Material shown below:

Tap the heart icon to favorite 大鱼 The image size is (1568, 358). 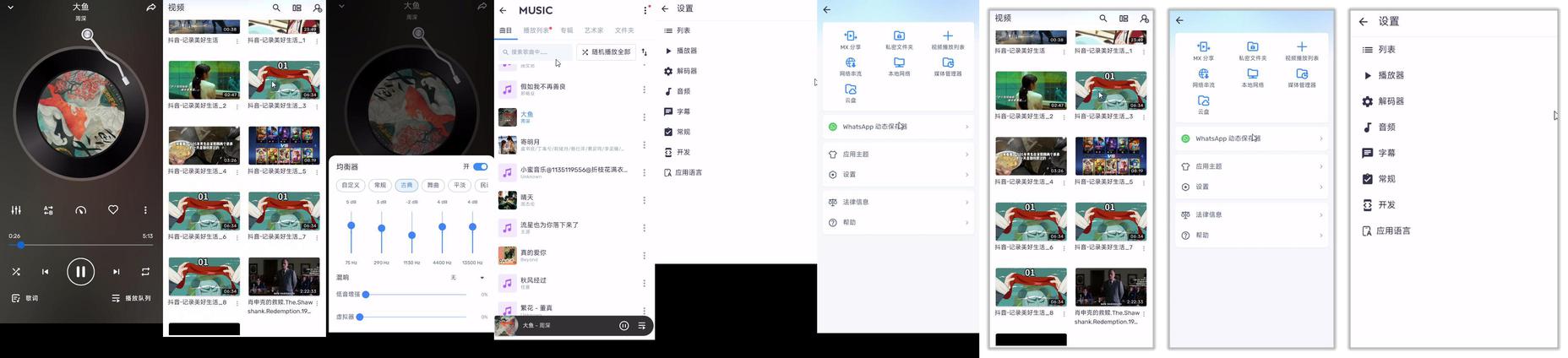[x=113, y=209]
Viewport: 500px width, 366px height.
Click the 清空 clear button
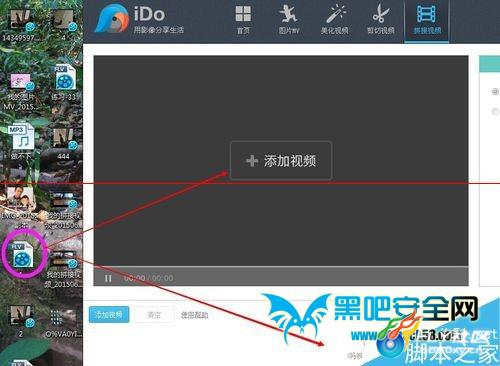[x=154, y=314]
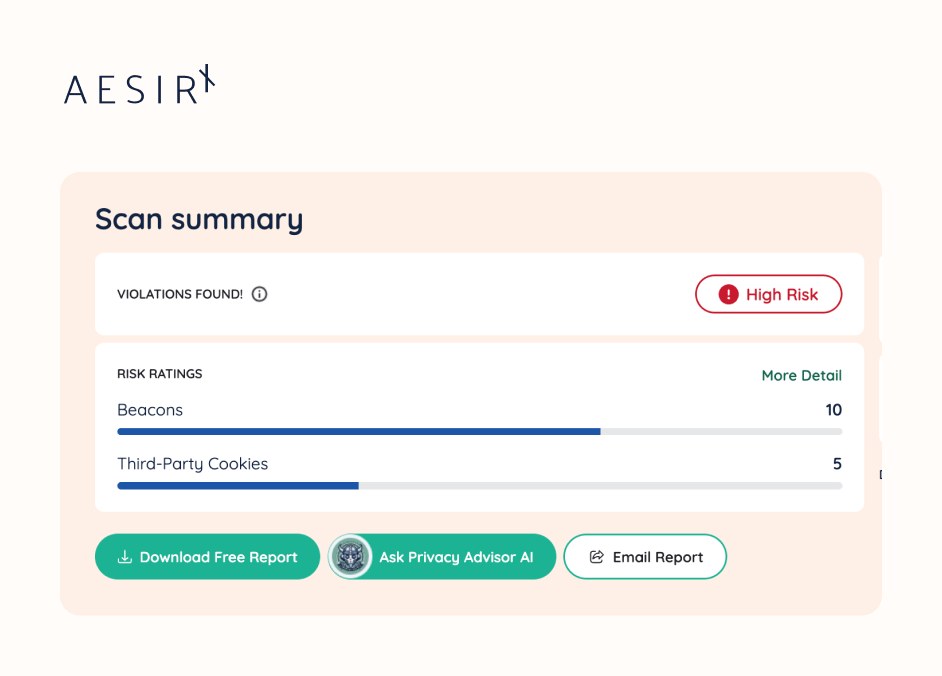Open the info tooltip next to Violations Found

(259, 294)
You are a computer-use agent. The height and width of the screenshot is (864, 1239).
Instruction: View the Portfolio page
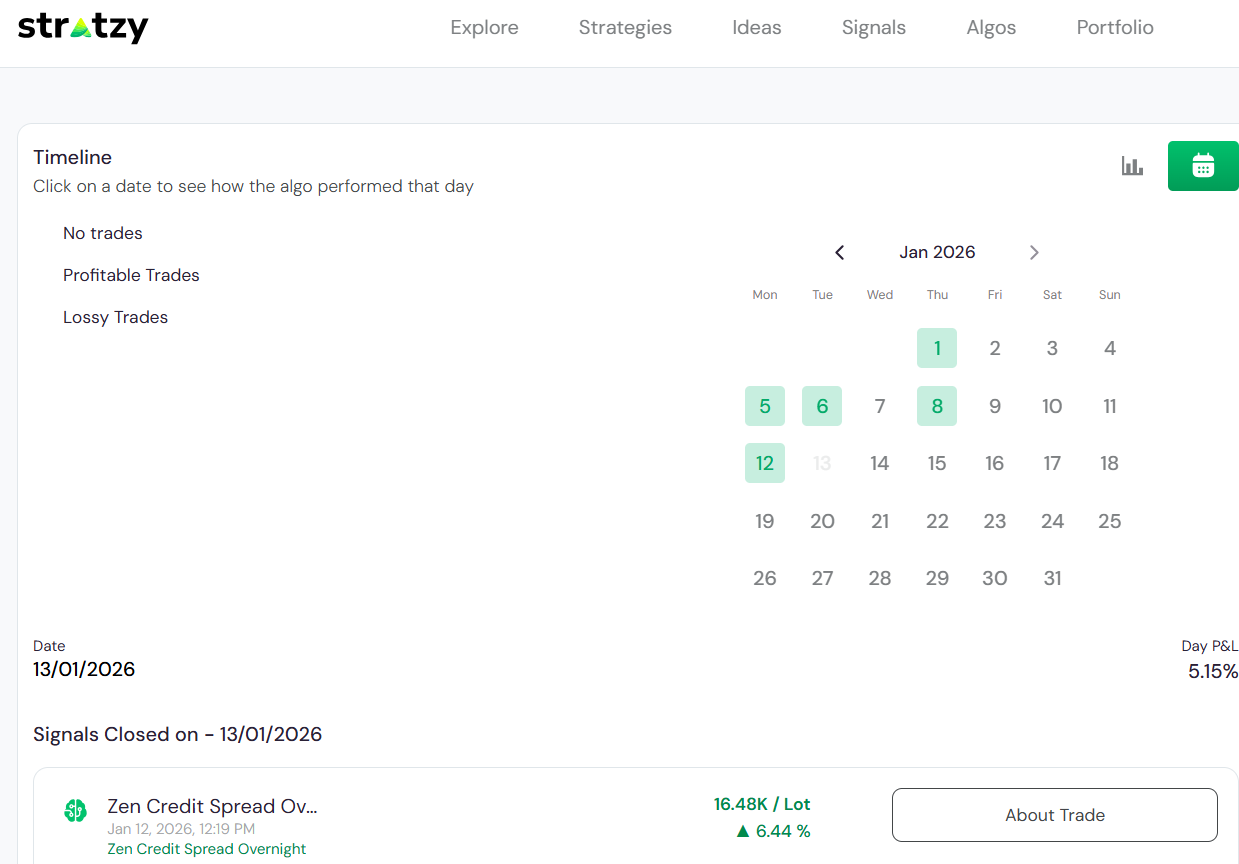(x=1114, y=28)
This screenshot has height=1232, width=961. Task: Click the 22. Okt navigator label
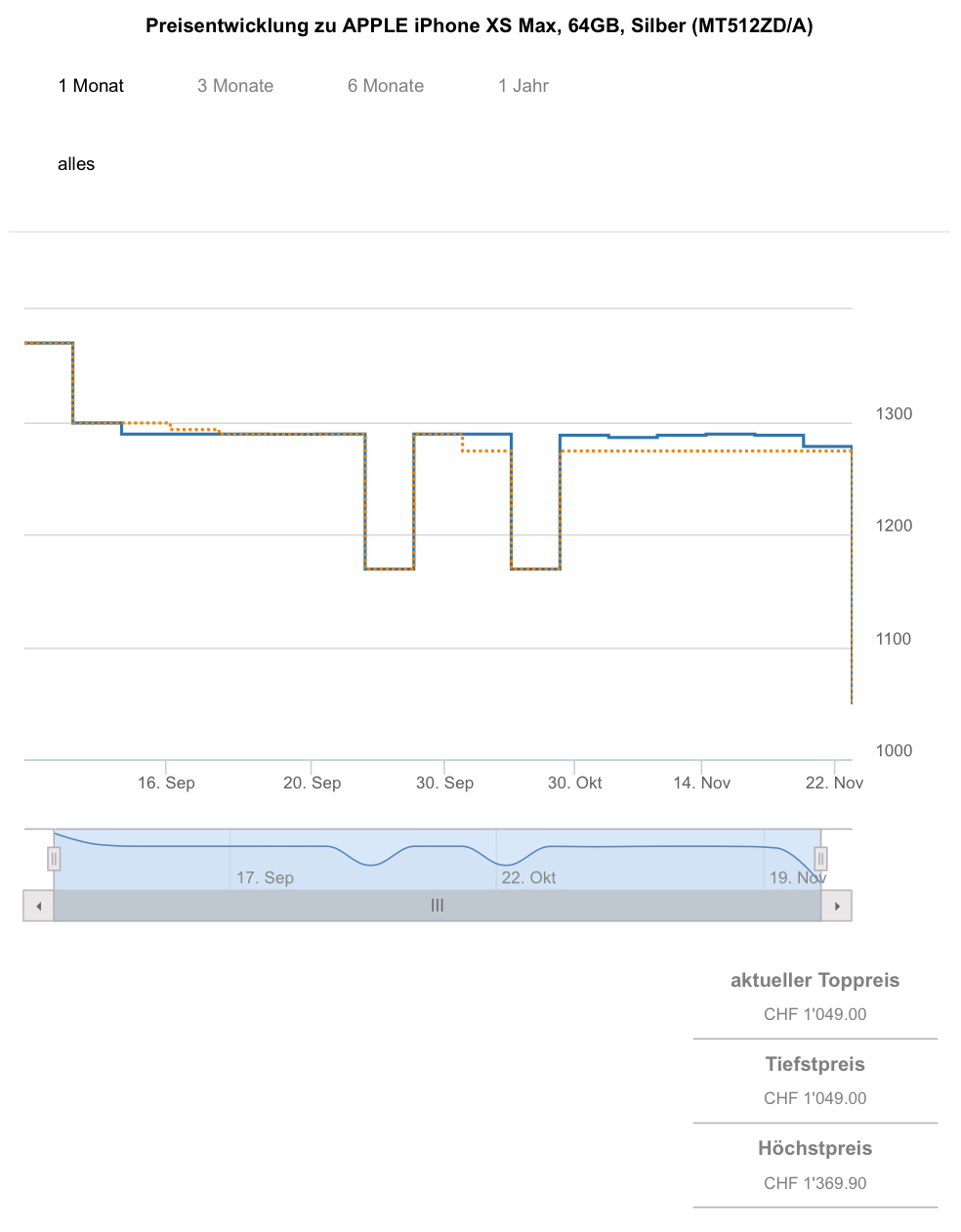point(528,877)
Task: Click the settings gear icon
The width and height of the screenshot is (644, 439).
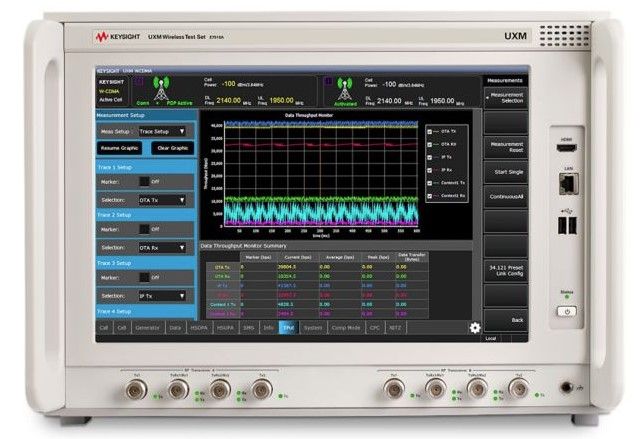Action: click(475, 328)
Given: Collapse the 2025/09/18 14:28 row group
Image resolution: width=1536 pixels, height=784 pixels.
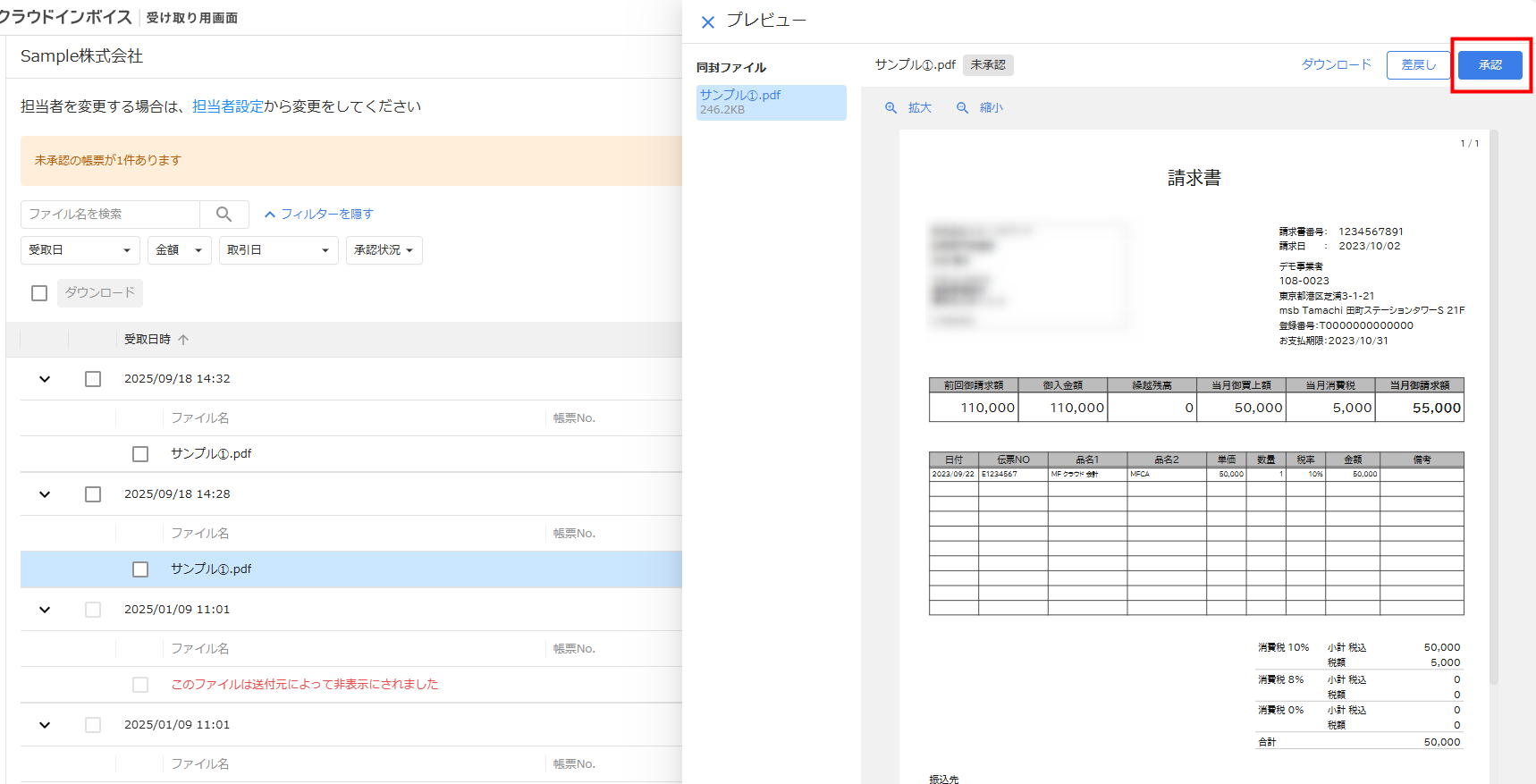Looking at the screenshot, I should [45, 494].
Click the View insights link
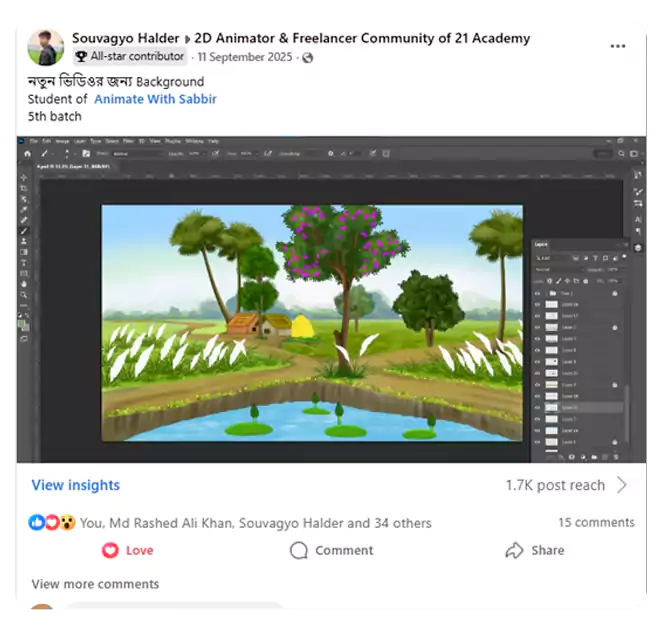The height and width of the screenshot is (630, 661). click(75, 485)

End of Material shown.

**About this task**
Between and including the line above that contains "Viewport: 500px width, 366px height." and the line that contains "You are a computer-use", restate every line word for word. Pictures stay out.

**Exercise result**
Viewport: 500px width, 366px height.
Click the 清空 clear button
[x=154, y=314]
Open the info tooltip next to Violations Found

(259, 294)
You are a computer-use agent. The height and width of the screenshot is (864, 1239).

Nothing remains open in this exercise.